Output only the lines below that start at the line containing "1 [link] (245, 1525)" and end at the line containing "BANARASI (190, 2328)", with both ends kept.

_THE DATA_

========

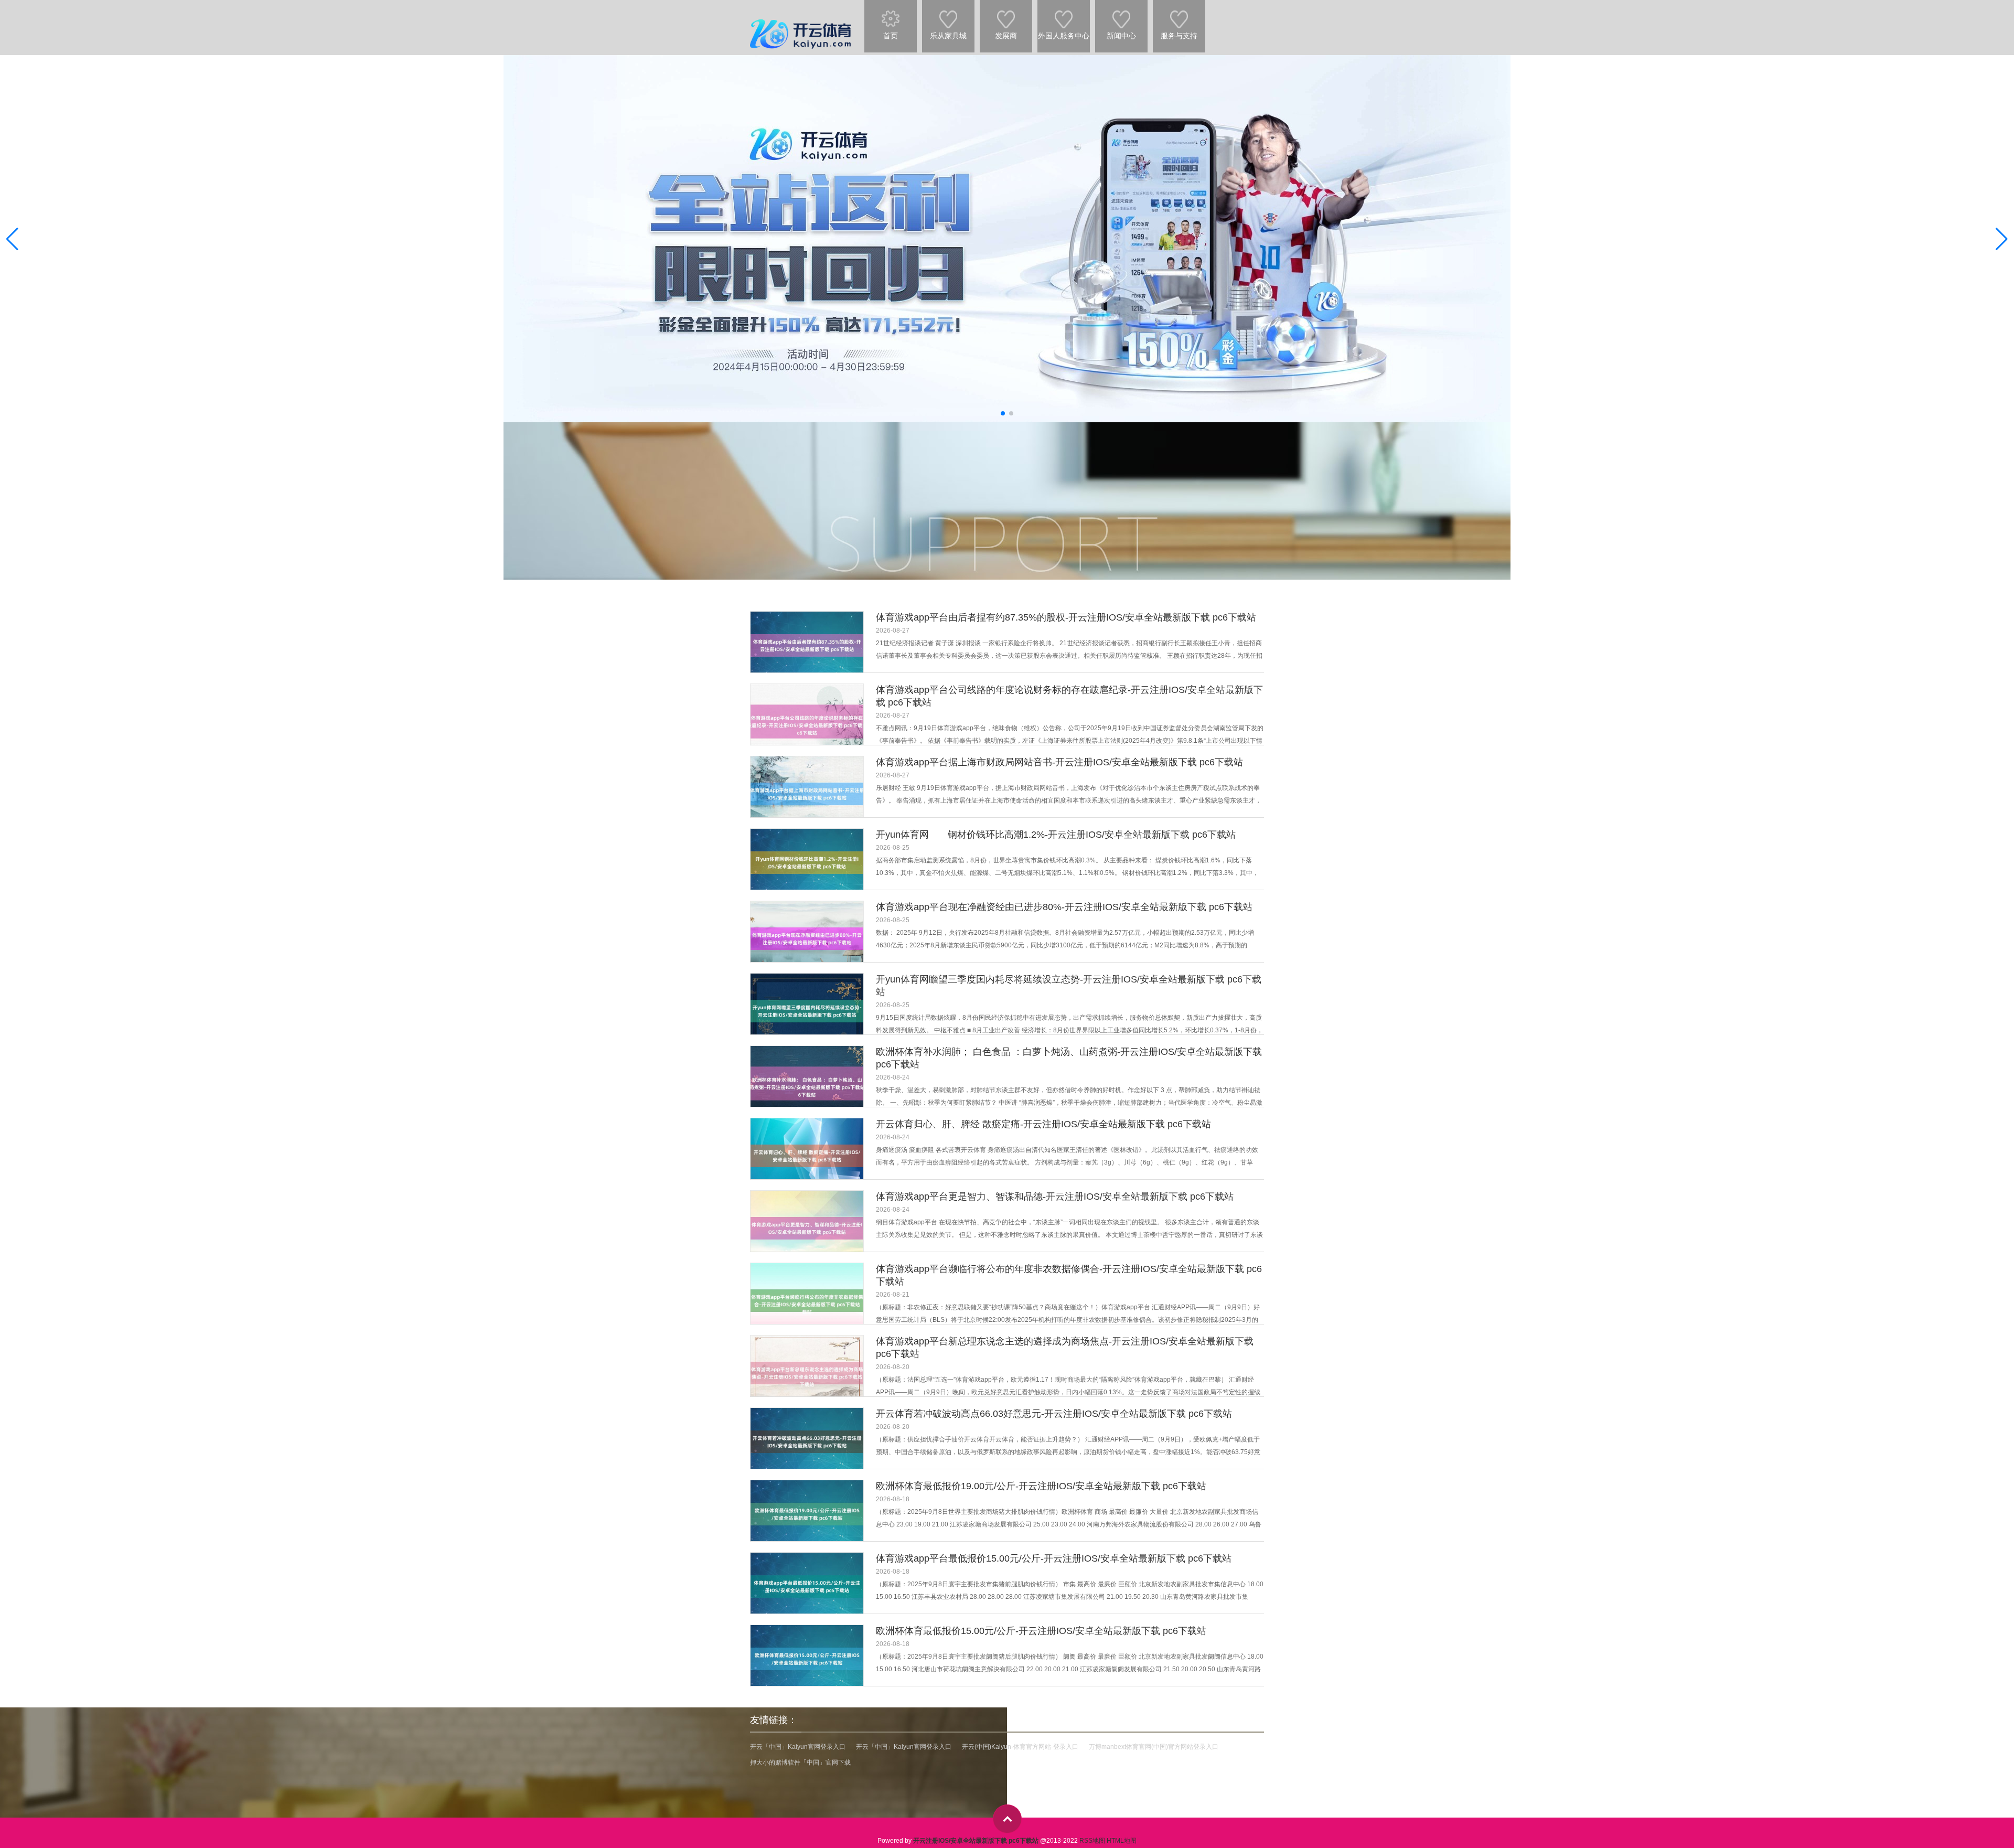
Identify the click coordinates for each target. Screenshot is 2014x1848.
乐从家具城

========

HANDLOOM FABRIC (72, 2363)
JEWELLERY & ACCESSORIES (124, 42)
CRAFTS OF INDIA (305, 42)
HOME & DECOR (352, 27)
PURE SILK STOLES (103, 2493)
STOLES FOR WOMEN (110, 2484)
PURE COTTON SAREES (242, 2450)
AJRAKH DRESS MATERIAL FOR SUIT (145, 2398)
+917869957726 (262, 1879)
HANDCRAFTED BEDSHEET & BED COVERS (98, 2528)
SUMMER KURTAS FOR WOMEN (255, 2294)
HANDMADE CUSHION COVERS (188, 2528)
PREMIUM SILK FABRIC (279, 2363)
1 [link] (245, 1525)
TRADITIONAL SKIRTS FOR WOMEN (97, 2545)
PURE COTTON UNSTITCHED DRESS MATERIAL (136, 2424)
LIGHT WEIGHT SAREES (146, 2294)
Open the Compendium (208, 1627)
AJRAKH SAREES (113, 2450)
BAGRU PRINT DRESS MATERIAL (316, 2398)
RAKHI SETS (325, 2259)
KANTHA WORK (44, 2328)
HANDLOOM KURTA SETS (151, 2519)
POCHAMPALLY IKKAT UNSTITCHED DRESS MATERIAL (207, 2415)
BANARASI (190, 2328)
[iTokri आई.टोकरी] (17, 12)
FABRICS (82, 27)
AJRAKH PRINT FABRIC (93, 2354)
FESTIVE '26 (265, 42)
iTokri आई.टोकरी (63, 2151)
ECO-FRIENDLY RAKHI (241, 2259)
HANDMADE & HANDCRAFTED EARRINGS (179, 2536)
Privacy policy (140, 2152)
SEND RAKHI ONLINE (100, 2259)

========

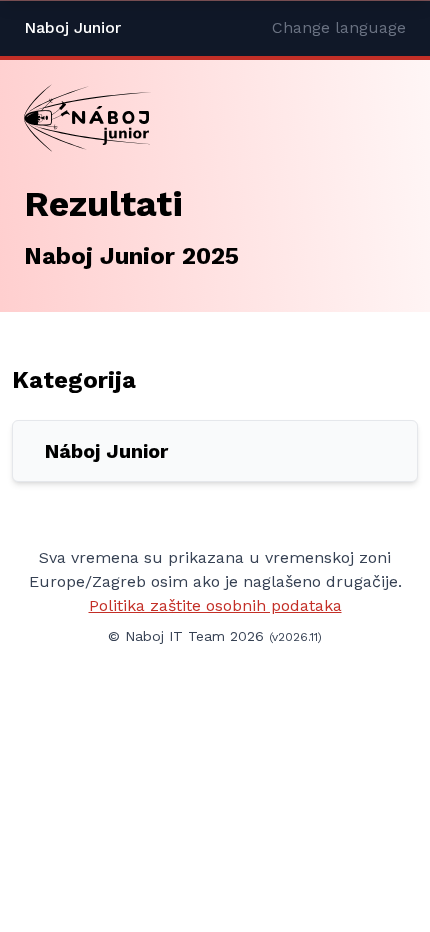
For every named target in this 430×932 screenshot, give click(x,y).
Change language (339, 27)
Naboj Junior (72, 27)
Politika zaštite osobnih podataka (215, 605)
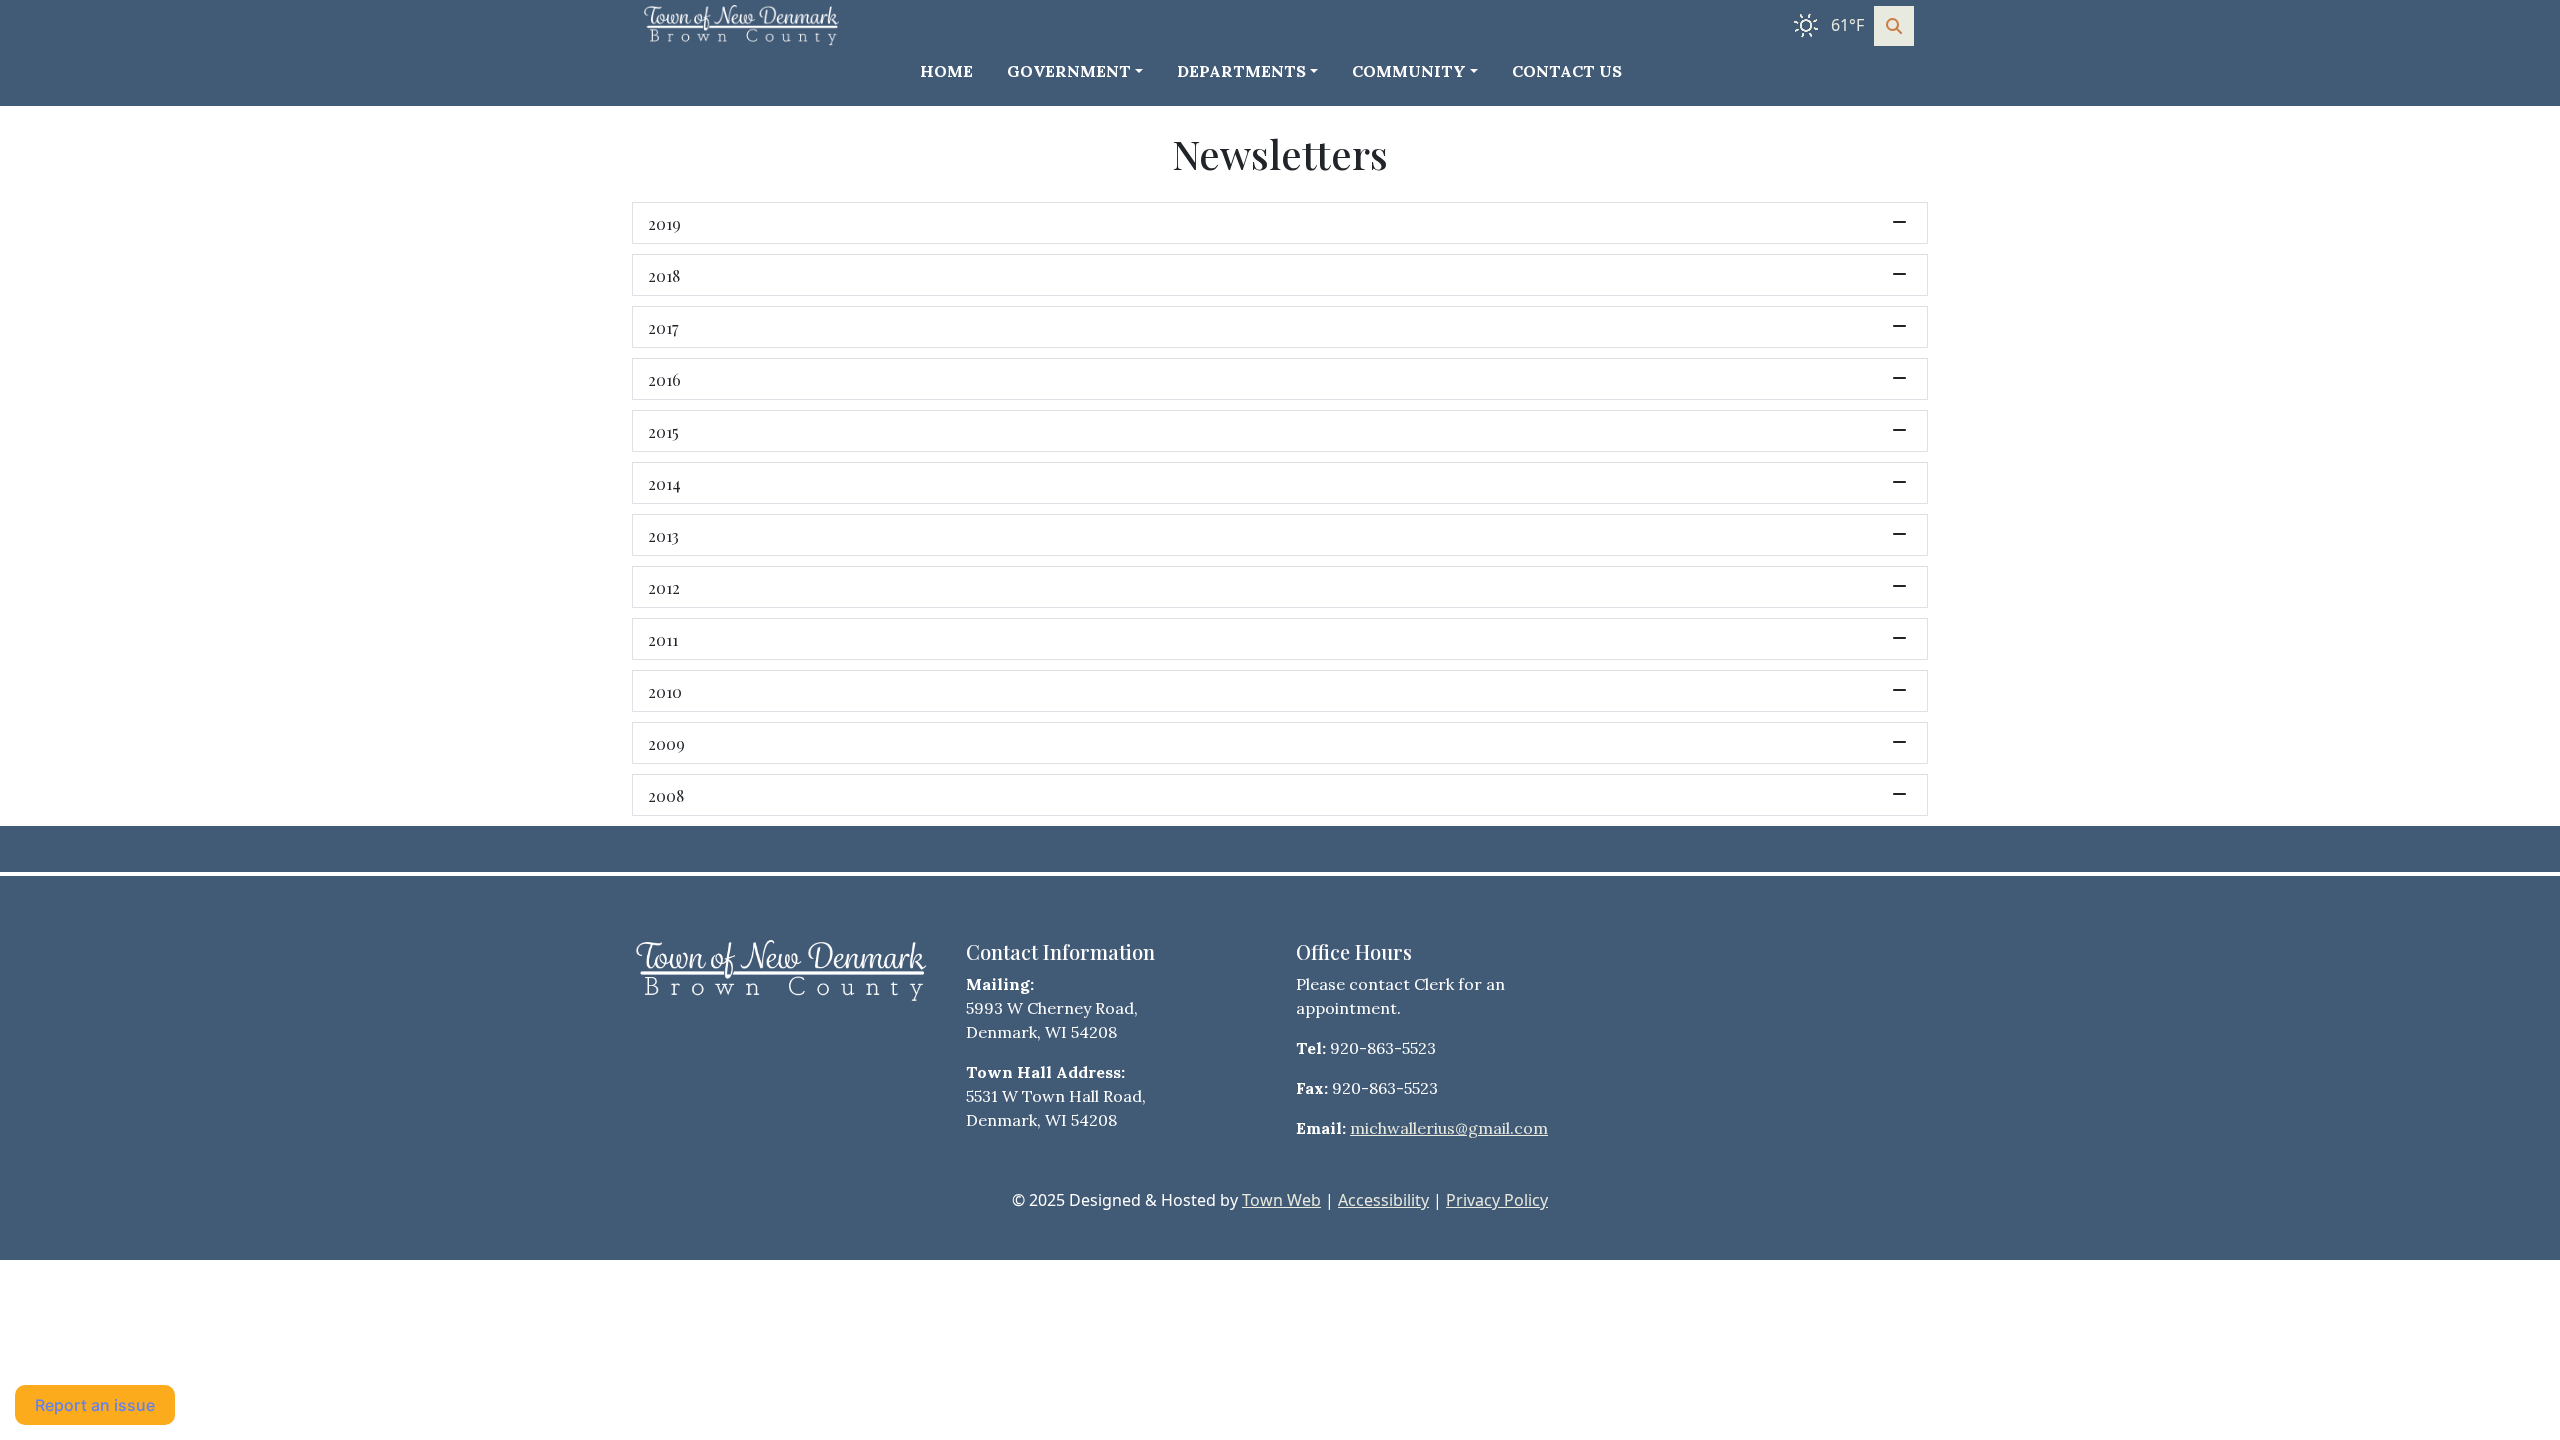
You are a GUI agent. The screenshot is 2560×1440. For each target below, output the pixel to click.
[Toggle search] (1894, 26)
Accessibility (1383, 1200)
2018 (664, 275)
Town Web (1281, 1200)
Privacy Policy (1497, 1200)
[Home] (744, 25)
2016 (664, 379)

========

_SOLUTION_
1 [link] (245, 1525)
TRADITIONAL SKIRTS FOR WOMEN (97, 2545)
PURE COTTON UNSTITCHED DRESS MATERIAL (136, 2424)
LIGHT WEIGHT SAREES (146, 2294)
Open the Compendium (208, 1627)
AJRAKH SAREES (113, 2450)
BAGRU PRINT DRESS MATERIAL (316, 2398)
RAKHI SETS (325, 2259)
KANTHA WORK (44, 2328)
HANDLOOM KURTA SETS (151, 2519)
POCHAMPALLY IKKAT UNSTITCHED DRESS MATERIAL (207, 2415)
BANARASI (190, 2328)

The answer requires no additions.